Der lange und mühsame Prozess der Ratifizierung des Vertrags von Lissabon ist endlich zum Abschluss gelangt. Die in ihm vorgesehenen neuen institutionellen Ämter wurden vergeben. Die neuen Kommissare unter Vorsitz von José Manuel Barroso sind designiert.
Somit ist eine neue Phase im Leben der Europäischen Union eingeleitet worden, in einem internationalen Kontext, der sich grundlegend gewandelt hat und in voller Entwicklung ist. Europa kann seine historische Rolle nur erneut zur Geltung bringen, wenn es seine Einheit und seine Entscheidungs- und Handlungsfähigkeit stärkt und sein Modell des nachhaltigen Wachstums, sozialen Fortschritts sowie der Demokratie der Partizipation und der Rechte erneuert und noch wirksamer gestaltet. Europa kann seine Rolle als globaler Akteur auf der Weltbühne nur übernehmen, wenn es mit einer Stimme spricht und eine gemeinsame Außen- und Sicherheitspolitik betreibt.
Erstes Gebot ist die volle konkrete und konsequente Nutzung der neuen Möglichkeiten, die der Vertrag von Lissabon der Europäischen Union bietet, um die Herausforderungen unserer Zeit anzugehen.
Die Integration muss und kann heute einen Sprung nach vorne machen. In dieser Hinsicht muss ein stärkerer gemeinsamer politischer Wille zum Ausdruck kommen. Ein weiteres Mal erfordert die Entwicklung des Integrationsprozesses die explizite Anwendung der Gemeinschaftsmethode, eher als die Praxis intergouvernementaler Verständigungen. In diesem Sinne muss der Rolle jeder der drei Institutionen - Kommission, Rat und Parlament -, die vom Lissabonner Vertrag neu gestaltet worden sind, wieder Stärke verliehen werden, damit sie in einem Klima sinnvoller Dialektik und Zusammenarbeit handeln.

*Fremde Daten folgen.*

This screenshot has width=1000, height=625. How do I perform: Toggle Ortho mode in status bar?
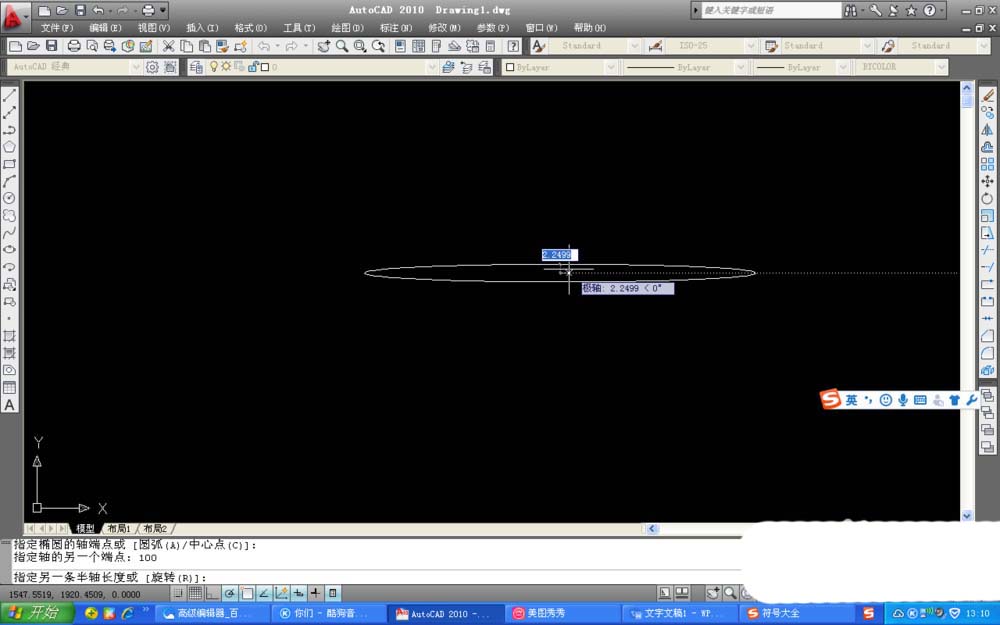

Die politischen Orientierungen für die neue Kommission, die bereits im September von Präsident Barroso vorgestellt worden sind, können als Grundlage für eine klärende Diskussion dienen. Insbesondere wird es entscheidend darauf ankommen, sich nun ohne weitere Verzögerung zu bemühen, den Europäischen Auswärtigen Dienst zu definieren und zu organisieren.
Die effektive Weiterentwicklung der europäischen Integration, aber auch insbesondere die Durchführung der vorgezeichneten gemeinsamen Politiken erfordern mehr als zuvor Formen geteilter Souveränität, Mehrheitsentscheidungen im Einklang mit den bestehenden Verträgen, zuletzt dem von Lissabon, sowie Formen verstärkter Zusammenarbeit.
Die Alternative zu einer solchen mutigen Weiterentwicklung wäre das ernste Risiko eines Niedergangs, der Bedeutungslosigkeit Europas in der Welt von heute.
Das diesbezügliche Engagement Deutschlands und Italiens hat seine Wurzeln in ihrer Geschichte als Gründungsländer der Europäischen Gemeinschaften. Es kann auf der durchgehenden Unterstützung aufbauen, die sie über Jahrzehnte für Entwicklung und Aufbau Europas geleistet haben sowie auf einer erneuerten Zusammenarbeit zur Entwicklung neuer Ideen und auf der Grundlage des gemeinsamen Willens. Als Präsidenten der Bundesrepublik Deutschland und der Italienischen Republik sind wir davon überzeugt, dass wir dies im Vertrauen auf unsere Regierungen und unsere Parlamente bekräftigen können.